Modular arithmetic is a way of working with numbers where results wrap around after reaching a certain value called the modulus. It appears in number theory, cryptography and many algorithms in computer science.
In this module you will see how mod works through remainders and how to build a strong intuition using clock style visualisations.
"If normal arithmetic is a straight line, modular arithmetic is a circle. Once you reach the end, you loop back to the start."
β Understanding modulus
The modulus operation finds the remainder when one number is divided by another. If A is the dividend and B is the divisor, then A mod B = R, where R is the remainder.
Example: 8 mod 4 = 0 because 8 divided by 4 is exactly 2 with no remainder.
π Modulo on a clock
You can think of modular arithmetic as counting around a circle with numbers from 0 up to B - 1. To find A mod B, start at 0 and move A steps around the circle. The number you land on is the result.
Example: 5 mod 3 = 2. Count 5 steps around a circle marked 0, 1, 2.
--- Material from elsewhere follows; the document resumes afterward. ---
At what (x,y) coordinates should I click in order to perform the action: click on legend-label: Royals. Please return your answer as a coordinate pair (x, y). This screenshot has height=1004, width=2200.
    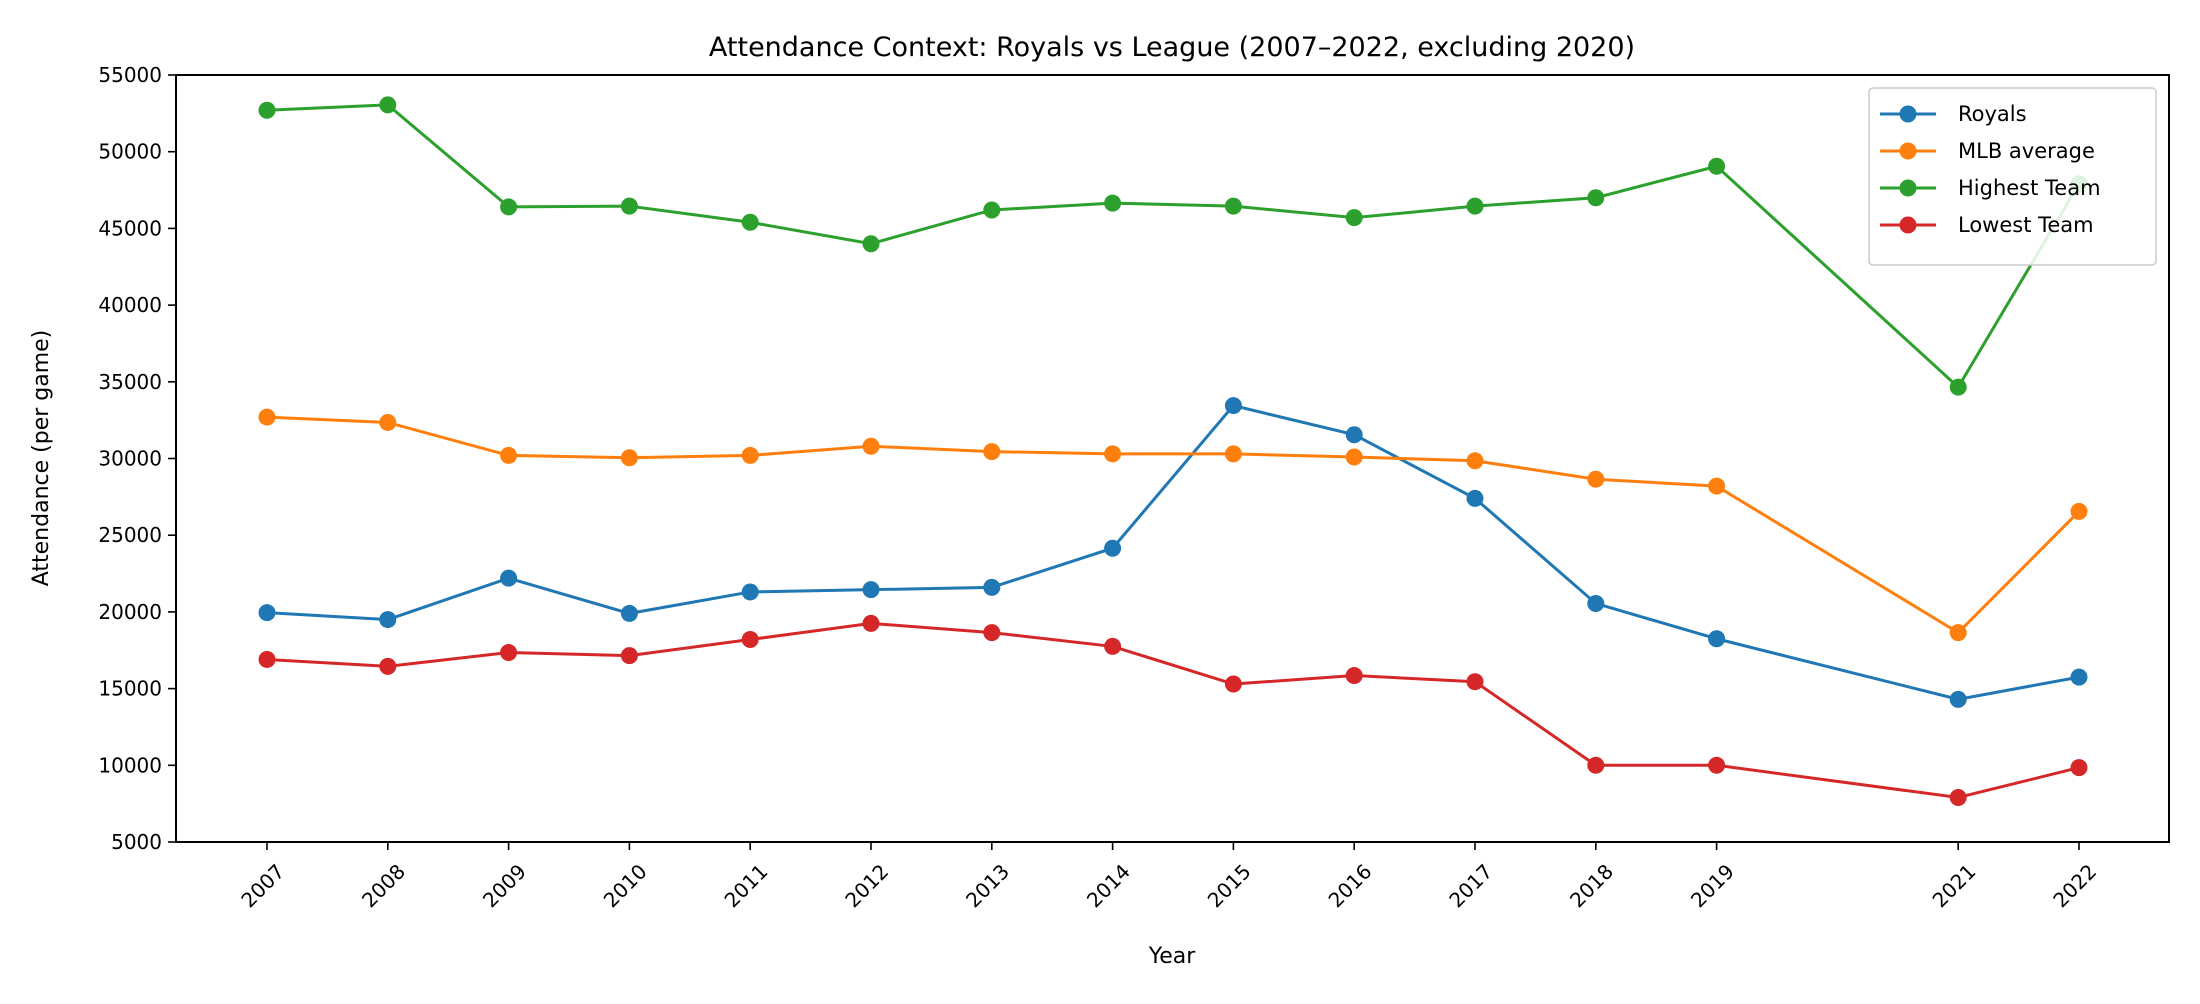
    Looking at the image, I should click on (1992, 114).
If A is negative, you move in the opposite direction around the circle. The goal is still to find where you land after wrapping around.
π What you will learn
- How the modulus operator relates to division with remainder
- How to reason about modular arithmetic using clock style diagrams
- How wrapping around makes patterns repeat in cycles
- Why mod is useful in computer science and number theory
β Key takeaway
Modular arithmetic lets you focus on remainders instead of full division results. This idea of wrapping around is a core tool for hashing, cryptography and many algorithmic tricks.